## The problem
Repeat each line of the material exactly.

## Input data
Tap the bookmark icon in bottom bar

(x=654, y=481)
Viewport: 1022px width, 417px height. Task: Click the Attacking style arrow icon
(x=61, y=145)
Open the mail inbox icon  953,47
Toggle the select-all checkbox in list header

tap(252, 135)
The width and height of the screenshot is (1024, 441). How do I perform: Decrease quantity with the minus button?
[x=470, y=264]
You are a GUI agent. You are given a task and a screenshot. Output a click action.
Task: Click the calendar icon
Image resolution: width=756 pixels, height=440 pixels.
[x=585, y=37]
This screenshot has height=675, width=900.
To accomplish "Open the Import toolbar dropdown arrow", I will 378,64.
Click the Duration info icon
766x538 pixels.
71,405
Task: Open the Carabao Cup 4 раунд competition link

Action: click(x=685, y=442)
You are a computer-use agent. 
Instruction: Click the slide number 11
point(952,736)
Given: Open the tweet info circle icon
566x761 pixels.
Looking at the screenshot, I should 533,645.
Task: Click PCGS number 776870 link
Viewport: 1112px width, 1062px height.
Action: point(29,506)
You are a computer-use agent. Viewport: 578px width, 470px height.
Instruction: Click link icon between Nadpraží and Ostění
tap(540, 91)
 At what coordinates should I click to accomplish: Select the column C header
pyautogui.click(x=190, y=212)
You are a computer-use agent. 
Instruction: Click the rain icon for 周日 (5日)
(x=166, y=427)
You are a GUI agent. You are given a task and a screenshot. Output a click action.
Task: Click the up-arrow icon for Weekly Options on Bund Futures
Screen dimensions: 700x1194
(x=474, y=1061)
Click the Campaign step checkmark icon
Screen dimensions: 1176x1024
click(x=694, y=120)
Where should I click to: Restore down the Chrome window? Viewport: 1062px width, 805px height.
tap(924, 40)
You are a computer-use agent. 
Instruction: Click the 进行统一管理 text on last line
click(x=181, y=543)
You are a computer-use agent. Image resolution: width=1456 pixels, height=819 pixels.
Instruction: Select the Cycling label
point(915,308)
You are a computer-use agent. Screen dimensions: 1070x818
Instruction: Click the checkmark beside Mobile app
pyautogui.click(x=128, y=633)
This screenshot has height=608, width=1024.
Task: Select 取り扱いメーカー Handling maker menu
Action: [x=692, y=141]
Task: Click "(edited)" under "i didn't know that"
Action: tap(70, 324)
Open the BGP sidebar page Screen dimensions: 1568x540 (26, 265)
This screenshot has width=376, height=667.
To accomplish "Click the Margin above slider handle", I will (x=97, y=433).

## Written solution
Tap the bookmark icon in bottom bar

(x=654, y=481)
Viewport: 1022px width, 417px height. Task: Click the Attacking style arrow icon
(x=61, y=145)
Open the mail inbox icon  953,47
Toggle the select-all checkbox in list header

tap(252, 135)
The width and height of the screenshot is (1024, 441). How do I perform: Decrease quantity with the minus button?
[x=470, y=264]
You are a GUI agent. You are given a task and a screenshot. Output a click action.
Task: Click the calendar icon
Image resolution: width=756 pixels, height=440 pixels.
[x=585, y=37]
This screenshot has height=675, width=900.
To accomplish "Open the Import toolbar dropdown arrow", I will 378,64.
Click the Duration info icon
766x538 pixels.
71,405
Task: Open the Carabao Cup 4 раунд competition link

Action: click(x=685, y=442)
You are a computer-use agent. 
Instruction: Click the slide number 11
point(952,736)
Given: Open the tweet info circle icon
566x761 pixels.
Looking at the screenshot, I should 533,645.
Task: Click PCGS number 776870 link
Viewport: 1112px width, 1062px height.
Action: point(29,506)
You are a computer-use agent. Viewport: 578px width, 470px height.
Instruction: Click link icon between Nadpraží and Ostění
tap(540, 91)
 At what coordinates should I click to accomplish: Select the column C header
pyautogui.click(x=190, y=212)
You are a computer-use agent. 
Instruction: Click the rain icon for 周日 (5日)
(x=166, y=427)
You are a GUI agent. You are given a task and a screenshot. Output a click action.
Task: Click the up-arrow icon for Weekly Options on Bund Futures
Screen dimensions: 700x1194
(x=474, y=1061)
Click the Campaign step checkmark icon
Screen dimensions: 1176x1024
click(x=694, y=120)
Where should I click to: Restore down the Chrome window? Viewport: 1062px width, 805px height.
tap(924, 40)
You are a computer-use agent. 
Instruction: Click the 进行统一管理 text on last line
click(x=181, y=543)
You are a computer-use agent. Image resolution: width=1456 pixels, height=819 pixels.
Instruction: Select the Cycling label
point(915,308)
You are a computer-use agent. Screen dimensions: 1070x818
Instruction: Click the checkmark beside Mobile app
pyautogui.click(x=128, y=633)
This screenshot has height=608, width=1024.
Task: Select 取り扱いメーカー Handling maker menu
Action: [x=692, y=141]
Task: Click "(edited)" under "i didn't know that"
Action: tap(70, 324)
Open the BGP sidebar page Screen dimensions: 1568x540 (26, 265)
This screenshot has width=376, height=667.
To accomplish "Click the Margin above slider handle", I will (x=97, y=433).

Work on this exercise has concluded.